Ferdinand-von-Lindemann-Preis 2010

Franz Baumdicker

[Bild Franz Baumdicker] Herr Franz Baumdicker erhält den Ferdinand-von-Lindemann-Preis 2010 für seine Diplomarbeit "Mathematical population genomics of bacteria: a neutral theory". Die Arbeit stellt ein neues mathematisches Model, das Infinitely Many Genes Model, vor. Mit Hilfe zufälliger Bäume und poissonverteilter Ereignisse werden in diesem Modell Aussagen über den Genpool einer solchen Population getroffen.

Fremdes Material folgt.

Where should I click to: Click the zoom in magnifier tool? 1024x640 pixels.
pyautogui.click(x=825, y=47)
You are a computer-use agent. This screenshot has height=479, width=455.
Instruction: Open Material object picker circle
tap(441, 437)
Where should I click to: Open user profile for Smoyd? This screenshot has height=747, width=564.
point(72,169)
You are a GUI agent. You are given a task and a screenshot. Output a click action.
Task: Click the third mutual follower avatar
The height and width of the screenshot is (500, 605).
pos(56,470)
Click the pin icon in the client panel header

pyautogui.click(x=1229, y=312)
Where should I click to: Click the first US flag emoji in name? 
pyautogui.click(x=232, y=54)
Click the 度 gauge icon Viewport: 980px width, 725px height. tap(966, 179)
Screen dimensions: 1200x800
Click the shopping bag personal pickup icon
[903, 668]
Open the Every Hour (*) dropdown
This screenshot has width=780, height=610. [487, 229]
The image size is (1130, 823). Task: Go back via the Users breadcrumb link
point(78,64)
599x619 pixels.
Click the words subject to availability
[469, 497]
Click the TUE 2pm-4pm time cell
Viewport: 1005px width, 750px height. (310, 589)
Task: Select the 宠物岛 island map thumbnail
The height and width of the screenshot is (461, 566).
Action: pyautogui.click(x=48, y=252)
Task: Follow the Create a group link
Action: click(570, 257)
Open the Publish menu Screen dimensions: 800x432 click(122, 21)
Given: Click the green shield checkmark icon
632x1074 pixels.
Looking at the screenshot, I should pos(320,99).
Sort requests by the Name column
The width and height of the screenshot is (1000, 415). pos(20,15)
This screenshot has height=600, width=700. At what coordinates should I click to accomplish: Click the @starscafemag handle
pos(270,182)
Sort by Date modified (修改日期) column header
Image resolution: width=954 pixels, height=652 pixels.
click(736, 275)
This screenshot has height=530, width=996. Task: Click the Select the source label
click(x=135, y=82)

Das mathematische Gebiet der Populationsgenetik versucht die biologische Diversität einer Population und ihre Veränderung über die Zeit zu erklären. Im Wright-Fisher Modell, das die Verwandtschaftsverhältnisse innerhalb einer Population beschreibt, erhält man für große Populationsgrößen einen stochastischen Stammbaum als Grenzobjekt, den Kingman coalescent. In Anlehnung an das Infinitely Many Sites Model, das die Variation in DNA-Sequenzen, anhand von Mutationen entlang der Äste dieses Baums, beschreibt, wurde das Infinitely Many Genes Model eingeführt. Gene die ein Individuum trägt müssen nicht zwangsläufig in allen Individuen vorhanden sein. Dadurch können sich die Genome einzelner Individuen unterscheiden. Dies bedeutet, dass manche Gene von Generation zu Generation gewonnen oder verloren werden können. Das Modell besteht neben dem zufälligen Baum, aus den zwei Mechanismen des Gengewinns und Verlusts. Entlang der Ahnenlinien des Kingman coalescent werden neue Gene aus der Umgebung mit konstanter Rate aufgenommen (horizontaler Genfluss). Jedes vorhandene Gen wird wiederum mit konstanter Rate verloren, z.B. durch schädliche Mutationen. Mit Methoden der Diffusionstheorie und Kombinatorik wurden in dem Modell Formeln für verschiedene Statistiken und Kenngrößen bewiesen: Die mittlere Genomgröße, die erwartete Anzahl unterschiedlicher Gene zwischen zwei Individuen, die Anzahl inkongruenter Genpaare, sowie die Gesamtgröße des Genpools und das Genfrequenzspektrum. In Kooperation mit Prof. W. Hess wurde gezeigt, dass dieses Modell plausible Werte für Genfrequenzdaten aus Prochlorococcus-Stämmen (Cyanobakterien) erzeugt und zum Verständnis evolutionärer Mechanismen beitragen kann.